En los últimos años, la anciana no paraba de sugerirle que se prostituyera. Como había dedicado toda su vida al barrio del placer, no pensaba que fuera un trabajo infeliz.
—Todavía me queda un año de contrato.
—Entonces, tráeme a más clientes importantes. No a viejos, sino a gente como ese de antes, a quienes pueda exprimir de forma moderada durante un tiempo.
«Hmm... Al final, me exprimirán a mí», se lamentó Maomao. Esa vieja codiciosa solo pensaba en el dinero. A ella no le gustaba la idea de venderse, así que tendría que enviar a algún que otro sacrificio de vez en cuando. «¿Los eunucos le valdrán como clientes?». Le vino a la mente el rostro de Jinshi, pero no podía ser él. Las prostitutas se enamorarían y la Casa Verdigris podría irse a la quiebra, así que lo descartó. Y se sentía mal por Gaoshun y el matasanos. No quería que la anciana se aprovechara de ellos, con lo buenas personas que eran. Realmente, la falta de lugares para conocer gente era muy incómoda.
—Maomao, el viejo debería estar en casa ahora, así que ve a verlo.
—Vale, vale.
No encontraría ninguna solución en ese momento, por mucho que lo pensara. Así pues, Maomao salió por un callejón lateral de la Casa Verdigris.
Después de cruzar una calle, el barrio del placer se volvió repentinamente lúgubre. Miserables chabolas se apilaban una sobre otra. A su alrededor, los mendigos suplicaban por comida con cuencos agrietados, y las prostitutas, marcadas por los estigmas de la sífilis, ofrecían su miseria al mejor postor.

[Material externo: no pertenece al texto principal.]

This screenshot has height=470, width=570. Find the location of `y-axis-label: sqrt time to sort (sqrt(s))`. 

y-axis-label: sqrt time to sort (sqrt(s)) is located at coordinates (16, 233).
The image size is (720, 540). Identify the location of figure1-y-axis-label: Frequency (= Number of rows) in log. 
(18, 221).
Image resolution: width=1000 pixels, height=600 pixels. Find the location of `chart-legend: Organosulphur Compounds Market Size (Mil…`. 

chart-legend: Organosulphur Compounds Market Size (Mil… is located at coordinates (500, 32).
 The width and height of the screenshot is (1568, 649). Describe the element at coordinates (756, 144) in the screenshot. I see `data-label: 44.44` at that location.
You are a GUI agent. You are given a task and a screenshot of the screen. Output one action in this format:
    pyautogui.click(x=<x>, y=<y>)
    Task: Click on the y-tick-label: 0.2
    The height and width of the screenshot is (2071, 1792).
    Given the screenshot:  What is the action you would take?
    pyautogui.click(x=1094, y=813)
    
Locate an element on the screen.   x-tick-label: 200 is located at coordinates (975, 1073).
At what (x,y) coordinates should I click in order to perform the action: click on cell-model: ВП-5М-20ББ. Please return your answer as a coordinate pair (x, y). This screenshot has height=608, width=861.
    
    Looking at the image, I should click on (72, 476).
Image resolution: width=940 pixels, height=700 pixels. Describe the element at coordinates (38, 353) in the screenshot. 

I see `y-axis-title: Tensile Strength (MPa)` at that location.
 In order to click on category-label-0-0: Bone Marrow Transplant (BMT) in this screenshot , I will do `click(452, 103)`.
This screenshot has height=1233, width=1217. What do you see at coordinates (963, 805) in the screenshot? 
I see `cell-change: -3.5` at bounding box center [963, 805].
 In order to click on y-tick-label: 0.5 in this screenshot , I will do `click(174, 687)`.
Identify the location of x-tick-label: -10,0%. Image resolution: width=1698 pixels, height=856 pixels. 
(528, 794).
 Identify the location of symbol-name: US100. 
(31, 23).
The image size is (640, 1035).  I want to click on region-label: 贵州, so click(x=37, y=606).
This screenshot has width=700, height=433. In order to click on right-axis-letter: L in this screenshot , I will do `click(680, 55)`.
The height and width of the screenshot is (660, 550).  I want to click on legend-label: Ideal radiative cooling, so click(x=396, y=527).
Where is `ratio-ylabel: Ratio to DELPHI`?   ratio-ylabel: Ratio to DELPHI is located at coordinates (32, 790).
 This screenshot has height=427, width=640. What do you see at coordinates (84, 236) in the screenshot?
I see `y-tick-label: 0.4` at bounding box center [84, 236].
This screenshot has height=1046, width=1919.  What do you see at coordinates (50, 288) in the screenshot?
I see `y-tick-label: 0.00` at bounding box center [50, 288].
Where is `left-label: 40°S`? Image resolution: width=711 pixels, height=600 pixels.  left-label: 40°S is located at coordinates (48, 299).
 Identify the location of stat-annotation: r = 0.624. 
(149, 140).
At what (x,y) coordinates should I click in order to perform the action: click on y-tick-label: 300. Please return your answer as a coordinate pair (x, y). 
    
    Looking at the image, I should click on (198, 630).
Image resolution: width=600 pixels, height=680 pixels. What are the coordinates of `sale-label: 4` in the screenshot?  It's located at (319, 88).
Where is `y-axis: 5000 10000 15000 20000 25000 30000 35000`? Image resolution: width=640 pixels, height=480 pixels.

Una de esas chabolas era la casa de Maomao. En la estrecha casa de dos habitaciones, un hombre encorvado molía hierbas en un mortero. Era un hombre con un rostro suave y arrugado, como el de una anciana.
—Ya estoy en casa, viejo.
—¡Oh! Llegas tarde, niña.
Se saludaron como de costumbre. El viejo, con su cojera, le preparó el té como si nada. Lo sirvió en una taza vetusta y se lo dio. Maomao le contó poco a poco lo que había pasado, y él solo le dio la razón.
Después de cenar gachas de arroz, con hierbas y patatas para espesarlas, se fue a dormir. Maomao decidió que al día siguiente se bañaría en la Casa Verdigris. Se acurrucó en su cama, que era una simple estera de paja en el suelo. El viejo le puso otra capa de tela encima y siguió moliendo en el mortero para no dejar que el fuego del horno se apagara.
—El palacio interior, ¿eh? Qué irónico —murmuró el viejo, y sus palabras desaparecieron en la somnolencia de Maomao.